* [OBJECTIF] Transcrivez sans rien changer le passage de l'article sur la coopération entre le Congo et Cuba qui va de « La mécanique des » à « indispensable aux investisseurs. ».

* [EXTRAIT À LIRE]
○ ○ ○ ○ ○ ○ ○

Ce qu’il faut retenir
La relance, à La Havane, du mécanisme des commissions mixtes Congo-Cuba dépasse la seule signature d’accords. Elle confirme l’option des deux gouvernements pour une coopération pragmatique, pilotée au plus haut niveau, articulant solidarité politique et opportunités économiques ciblées sur le tourisme, les PME, l’artisanat et l’éducation.
Un dialogue au plus haut niveau
Le 28 novembre, au Palais de la Révolution, le président cubain Miguel Díaz-Canel Bermúdez a reçu Denis Christel Sassou Nguesso, ministre congolais de la Coopération internationale et du partenariat public-privé. Les deux hommes ont mis l’accent sur la « profonde et historique » amitié liant leurs chefs d’État.
En transmettant le message de soutien du président Denis Sassou-Nguesso après l’ouragan Melissa, le ministre congolais a souligné une solidarité « constante » entre Brazzaville et La Havane. Le président cubain a salué cette posture, rappelant que le Congo s’est toujours rangé aux côtés de l’île caraïbe.
La mécanique des commissions mixtes
Les parties se sont surtout félicitées de la réactivation des commissions mixtes, suspendues plusieurs années. Réunies le 27 novembre 2025, elles ont abouti à la signature d’un nouvel accord-cadre de coopération et au renforcement d’un corpus juridique considéré comme indispensable aux investisseurs.
Le mécanisme offre un canal de suivi technique annuel, assorti de feuilles de route mesurables. Selon Brazzaville comme La Havane, cet outil améliore la visibilité des projets et accélère les arbitrages budgétaires internes sans alourdir la dette publique de part et d’autre.

○ ○ ○ ○ ○ ○ ○

* [LES DONNÉES]
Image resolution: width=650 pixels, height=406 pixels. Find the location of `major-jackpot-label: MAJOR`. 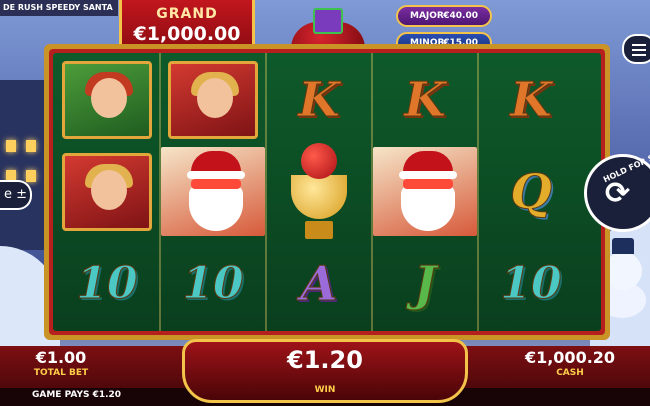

○ ○ ○ ○ ○ ○ ○

* [CORRIGÉ]
La mécanique des commissions mixtes
Les parties se sont surtout félicitées de la réactivation des commissions mixtes, suspendues plusieurs années. Réunies le 27 novembre 2025, elles ont abouti à la signature d’un nouvel accord-cadre de coopération et au renforcement d’un corpus juridique considéré comme indispensable aux investisseurs.